The BrainGate BCI consists of a microelectrode array sensor implanted into the motor cortex, an external cart containing computer hardware, and software that processes and decodes neural signals. Although no humans have been implanted with BrainGate yet, the device has been designed to meet human safety requirements.
Cyberkinetics hopes to start a pilot clinical trial with four to five quadriplegic individuals in 2004. Once the BrainGate device has been shown to record neural activity in paralyzed patients, then the team at Cyberkinetics will explore how the signals can be translated into output signals that could be used to control a computer.
In other work being presented at the symposium, Andrew Schwartz, PhD, will show how his group at the University of Pittsburgh is extending their work in cortical prostheses to robot control. Previously the group showed that closed-loop control of a cortical prosthesis can produce excellent brain-controlled movements in virtual reality. After showing that a monkey can use direct brain control to control a robotic arm in 3D space while watching the movement in virtual reality, the researchers are now moving on to have the animal see and control the arm directly, without the virtual reality display. Although learning to use the robot as a tool seems to be more difficult for the animal, it has nevertheless learned to use the robot to reach targets held by the investigator.

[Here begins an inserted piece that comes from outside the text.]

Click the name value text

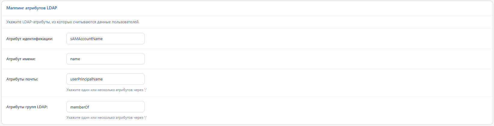(75, 59)
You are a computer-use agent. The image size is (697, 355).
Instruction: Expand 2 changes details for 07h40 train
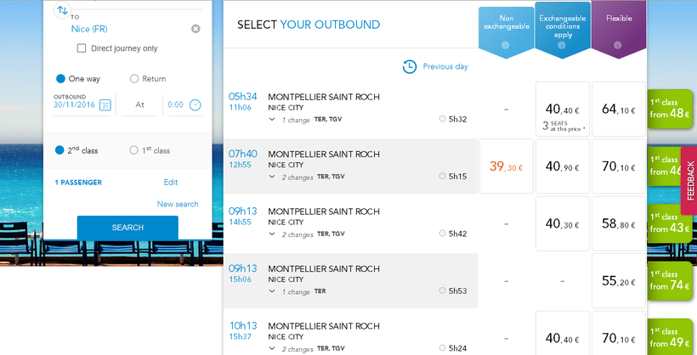tap(272, 177)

Jonathan Wolpaw's laboratory at the Wadsworth Center of the New York State Department of Health is finding that a non-invasive BCI, using EEG activity recorded from the scalp, can provide rapid multidimensional control of a movement signal with precision and speed comparable to that achieved in monkeys by invasive BCIs. This remarkable control by a non-invasive BCI depends on an adaptive training algorithm that identifies and focuses on the particular EEG features that the person is best able to control, and encourages the person to improve that control further. These initial results suggest that people with severe motor disabilities might use brain signals to operate a robotic arm or a neuroprosthesis without the risks involved in having electrodes implanted in their brains.

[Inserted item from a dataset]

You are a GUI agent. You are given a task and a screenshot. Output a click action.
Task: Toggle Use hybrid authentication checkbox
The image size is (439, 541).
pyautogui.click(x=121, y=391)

Andrea Kuebler, PhD, of the University of Tuebingen in Germany is exploring the complex technical and human issues involved in providing severely disabled people with BCI-driven communication and control devices. Her group has compelling new data indicating that simple BCIs could greatly improve the quality of life of people with the most severe disabilities. These data imply that even people who are totally paralyzed can lead lives they enjoy if they can communicate even to a limited extent with caregivers, family members, and friends. By showing the potential clinical benefits of BCIs, these surprising results provide new incentive for their continued development and application.